The Archaic tradition in Minnesota dates between about 10,700–2500 calendar years ago (Buhta et al.
2017:36). Most of what we understand about the time of Archaic habitation in Minnesota comes from
other regional sources of information (Buhta et al., 2017:88). Minnesota's Late Archaic lifeways are
characterized by relatively big home ranges, extensive mobility, small groups, and a generally sparse
population. Even though bison hunting was the core of economic activity in southwestern Minnesota,
archaic peoples had more versatile economies that included growing usage of plant products (Anfinson
99:8). In the Late Archaic, new lifeways arise that entail resource intensification of small game fauna
procurement and intense seed gathering, notably in east-central and southeastern Minnesota. New
projectile point varieties arise, and with the noteworthy exception of the southwest, copper tool usage
expands over the majority of the state. Stone weapon points of the Late Archaic era are typically side-
notched and stemmed, with some crossover into the previous Middle Archaic or more modern Initial
Woodland periods (Guy 2012:79). The material culture of the Late Archaic period is mainly
characterized by Archaic Side-notched, Late Archaic Stemmed, Large Plains Notched projectile points
and ground stone axes. Bannerstones at the end of the Archaic period indicate that these groups
employed atlatl spear throwers (Sprengelmeyer 2006:177). Cemeteries are gradually replacing
individual burial places. In Minnesota, there is no record of the usage of ceramics or burial mounds
during the Archaic period.
In the Prairie Lake region of southwestern Minnesota, Late Archaic components may be present
at a small number of sites, including Pedersen, Mountain Lake, and Fox Lake (Guy 2012:81).
However,
the climatic change caused a shift in the economy and settlement patterns of the Prairie Lake region's
Archaic population by circa 3000 BC, as seen by the final Archaic Mountain Lake phase. The oldest
stratum at Mountain Lake has projectile points with modest lanceolate shapes that resemble late
Paleoindian types but are more roughly formed (Anfinson 1999:13). This suggests that the Archaic
practice was more prevalent on the Plains, where more nomadic bison hunting economies continued
(Buhta et al., 2017:88). The importance of bison hunting among the Archaic cultures that roamed
Minnesota's grasslands has been proved by high-profile kill sites such as Granite Falls and Itasca. Other
notable Minnesota Archaic sites, such as Canning, Mooney, and 21CR155, and regional examples like
Rustad and Cherokee Sewer, also yielded abundant bison bones. However, the archaeological record for
this era in Minnesota is so limited that it is impossible to fully comprehend precise settlement and
subsistence techniques.
Late Archaic groups travelled throughout the landscape seasonally, improving efficiency to use
the various plant and animal resources specialized to specific environments. Elk and bison, for example,
were hunted in grassland regions, whereas deer and rabbits were hunted in woodland boundaries.
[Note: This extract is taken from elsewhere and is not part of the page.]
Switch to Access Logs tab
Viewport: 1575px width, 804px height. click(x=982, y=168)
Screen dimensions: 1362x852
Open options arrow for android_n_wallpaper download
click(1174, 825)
Various aquatic creatures, reptiles, amphibians, and waterfowl, were captured around wetlands and
backwater regions. Fish and freshwater mussels of multiple species were taken from lakes, streams, and
rivers. Roots and tubers were harvested in the spring, while berries and other plant staples were gathered
in the summer. (Bradley 2009:52).
Canid bones discovered in Cherokee Sewer may be the oldest known indication of domestic dog
usage in the northern Plains. Dogs may be recruited not just for better hunting but also for delivering
goods between often relocating base camps and food (Anfinson 1997:38-39).